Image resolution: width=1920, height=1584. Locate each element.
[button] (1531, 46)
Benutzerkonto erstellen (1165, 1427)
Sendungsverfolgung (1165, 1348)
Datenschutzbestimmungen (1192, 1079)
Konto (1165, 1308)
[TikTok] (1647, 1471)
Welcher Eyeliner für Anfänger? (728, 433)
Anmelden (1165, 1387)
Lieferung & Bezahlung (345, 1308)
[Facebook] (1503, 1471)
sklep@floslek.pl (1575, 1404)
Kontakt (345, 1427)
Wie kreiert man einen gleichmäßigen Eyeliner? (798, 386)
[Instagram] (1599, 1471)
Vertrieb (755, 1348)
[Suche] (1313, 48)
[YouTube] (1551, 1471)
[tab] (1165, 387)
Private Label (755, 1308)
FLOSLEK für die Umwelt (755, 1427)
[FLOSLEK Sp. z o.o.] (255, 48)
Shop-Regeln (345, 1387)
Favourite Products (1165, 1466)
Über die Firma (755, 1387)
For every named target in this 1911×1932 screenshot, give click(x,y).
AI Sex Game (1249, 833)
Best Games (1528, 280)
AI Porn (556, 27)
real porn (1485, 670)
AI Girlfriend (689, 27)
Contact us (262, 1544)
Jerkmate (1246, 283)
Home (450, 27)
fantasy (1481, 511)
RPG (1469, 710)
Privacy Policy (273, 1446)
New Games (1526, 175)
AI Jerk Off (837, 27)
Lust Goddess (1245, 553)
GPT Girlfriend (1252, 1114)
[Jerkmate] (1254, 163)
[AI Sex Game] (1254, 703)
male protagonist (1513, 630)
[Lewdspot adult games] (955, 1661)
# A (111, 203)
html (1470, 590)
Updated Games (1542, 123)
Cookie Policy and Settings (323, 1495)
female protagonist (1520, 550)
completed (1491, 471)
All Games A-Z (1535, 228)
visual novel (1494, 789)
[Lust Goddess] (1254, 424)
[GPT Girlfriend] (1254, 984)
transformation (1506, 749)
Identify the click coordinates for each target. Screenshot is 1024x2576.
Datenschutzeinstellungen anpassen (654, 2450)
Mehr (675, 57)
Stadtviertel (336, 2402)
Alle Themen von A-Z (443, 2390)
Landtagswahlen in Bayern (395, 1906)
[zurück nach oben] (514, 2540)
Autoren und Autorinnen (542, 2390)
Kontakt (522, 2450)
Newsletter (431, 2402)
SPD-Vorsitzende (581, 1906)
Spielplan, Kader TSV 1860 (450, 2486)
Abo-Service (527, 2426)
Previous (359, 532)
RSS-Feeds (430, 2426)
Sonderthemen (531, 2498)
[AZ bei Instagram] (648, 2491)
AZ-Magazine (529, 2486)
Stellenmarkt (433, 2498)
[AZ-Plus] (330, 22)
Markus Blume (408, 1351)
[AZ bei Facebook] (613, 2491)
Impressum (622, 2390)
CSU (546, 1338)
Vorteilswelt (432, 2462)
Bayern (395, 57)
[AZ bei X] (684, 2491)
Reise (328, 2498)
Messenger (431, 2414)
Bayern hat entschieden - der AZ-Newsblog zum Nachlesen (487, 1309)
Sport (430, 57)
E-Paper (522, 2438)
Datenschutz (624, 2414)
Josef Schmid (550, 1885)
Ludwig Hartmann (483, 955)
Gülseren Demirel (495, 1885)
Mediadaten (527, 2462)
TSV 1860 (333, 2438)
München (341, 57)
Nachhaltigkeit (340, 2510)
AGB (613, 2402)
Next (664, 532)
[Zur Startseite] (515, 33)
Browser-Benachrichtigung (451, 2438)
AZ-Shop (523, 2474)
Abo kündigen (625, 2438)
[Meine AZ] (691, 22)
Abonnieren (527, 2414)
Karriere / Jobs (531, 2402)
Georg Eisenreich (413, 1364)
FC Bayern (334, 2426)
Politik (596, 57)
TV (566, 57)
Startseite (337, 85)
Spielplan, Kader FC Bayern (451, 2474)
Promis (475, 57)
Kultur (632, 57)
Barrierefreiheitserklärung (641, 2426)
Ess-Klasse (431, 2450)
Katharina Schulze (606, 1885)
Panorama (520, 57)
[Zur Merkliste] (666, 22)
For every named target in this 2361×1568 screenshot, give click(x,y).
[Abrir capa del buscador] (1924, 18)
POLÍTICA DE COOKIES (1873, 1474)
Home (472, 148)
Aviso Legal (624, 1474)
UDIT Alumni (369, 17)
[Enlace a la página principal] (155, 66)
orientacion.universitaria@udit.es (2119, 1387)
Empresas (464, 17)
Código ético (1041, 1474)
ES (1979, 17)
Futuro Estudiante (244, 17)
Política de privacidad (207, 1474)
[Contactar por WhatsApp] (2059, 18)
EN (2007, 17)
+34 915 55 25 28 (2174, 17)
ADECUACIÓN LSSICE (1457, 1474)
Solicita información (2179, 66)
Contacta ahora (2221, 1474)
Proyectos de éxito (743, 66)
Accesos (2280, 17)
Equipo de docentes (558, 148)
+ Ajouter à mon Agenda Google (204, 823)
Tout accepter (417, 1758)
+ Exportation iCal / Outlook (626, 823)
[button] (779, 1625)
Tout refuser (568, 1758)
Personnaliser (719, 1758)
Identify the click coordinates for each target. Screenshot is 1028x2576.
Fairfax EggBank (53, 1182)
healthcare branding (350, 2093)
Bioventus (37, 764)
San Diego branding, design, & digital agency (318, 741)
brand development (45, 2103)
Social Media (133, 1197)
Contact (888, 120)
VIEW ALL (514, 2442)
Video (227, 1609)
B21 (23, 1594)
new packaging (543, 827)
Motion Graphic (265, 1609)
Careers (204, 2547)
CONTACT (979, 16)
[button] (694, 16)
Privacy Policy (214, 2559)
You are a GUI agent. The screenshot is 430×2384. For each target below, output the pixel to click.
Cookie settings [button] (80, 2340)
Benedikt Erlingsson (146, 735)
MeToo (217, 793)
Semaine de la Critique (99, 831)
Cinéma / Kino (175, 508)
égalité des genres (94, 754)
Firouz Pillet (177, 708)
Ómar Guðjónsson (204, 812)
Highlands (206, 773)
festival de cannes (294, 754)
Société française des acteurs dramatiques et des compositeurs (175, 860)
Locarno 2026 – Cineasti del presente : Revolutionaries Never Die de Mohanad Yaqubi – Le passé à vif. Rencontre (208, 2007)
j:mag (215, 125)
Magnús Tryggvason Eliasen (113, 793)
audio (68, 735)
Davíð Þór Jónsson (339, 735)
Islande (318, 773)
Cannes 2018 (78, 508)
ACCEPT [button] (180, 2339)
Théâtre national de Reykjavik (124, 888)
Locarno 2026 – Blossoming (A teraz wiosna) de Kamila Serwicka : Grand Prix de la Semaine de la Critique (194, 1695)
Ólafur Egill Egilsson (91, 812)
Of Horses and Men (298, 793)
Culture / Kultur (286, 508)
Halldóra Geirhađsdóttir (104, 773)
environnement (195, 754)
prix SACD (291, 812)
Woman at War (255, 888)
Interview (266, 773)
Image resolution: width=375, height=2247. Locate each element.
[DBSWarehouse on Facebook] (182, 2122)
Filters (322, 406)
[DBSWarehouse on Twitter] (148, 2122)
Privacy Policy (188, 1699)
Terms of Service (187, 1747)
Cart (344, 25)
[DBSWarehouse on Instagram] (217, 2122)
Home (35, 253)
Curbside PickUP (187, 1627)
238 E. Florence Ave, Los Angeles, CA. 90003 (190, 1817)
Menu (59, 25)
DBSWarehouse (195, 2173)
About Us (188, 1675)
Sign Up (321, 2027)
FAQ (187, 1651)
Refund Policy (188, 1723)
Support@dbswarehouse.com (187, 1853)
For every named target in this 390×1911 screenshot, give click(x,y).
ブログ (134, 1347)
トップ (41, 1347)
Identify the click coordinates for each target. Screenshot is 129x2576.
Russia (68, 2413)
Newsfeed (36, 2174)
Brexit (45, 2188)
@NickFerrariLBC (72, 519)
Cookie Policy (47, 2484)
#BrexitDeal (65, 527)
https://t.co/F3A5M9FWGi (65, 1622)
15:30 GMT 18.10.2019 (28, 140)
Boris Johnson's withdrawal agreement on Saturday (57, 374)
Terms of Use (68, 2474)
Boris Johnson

▶ ASSIGNED TASK
Retype exactly the lines above, from the one with "Solicita información (2179, 66)" through the one with "Contact (888, 120)", inclusive.

▶ SOLVED EXERCISE
Solicita información (2179, 66)
Contacta ahora (2221, 1474)
Proyectos de éxito (743, 66)
Accesos (2280, 17)
Equipo de docentes (558, 148)
+ Ajouter à mon Agenda Google (204, 823)
Tout accepter (417, 1758)
+ Exportation iCal / Outlook (626, 823)
[button] (779, 1625)
Tout refuser (568, 1758)
Personnaliser (719, 1758)
Identify the click coordinates for each target. Screenshot is 1028x2576.
Fairfax EggBank (53, 1182)
healthcare branding (350, 2093)
Bioventus (37, 764)
San Diego branding, design, & digital agency (318, 741)
brand development (45, 2103)
Social Media (133, 1197)
Contact (888, 120)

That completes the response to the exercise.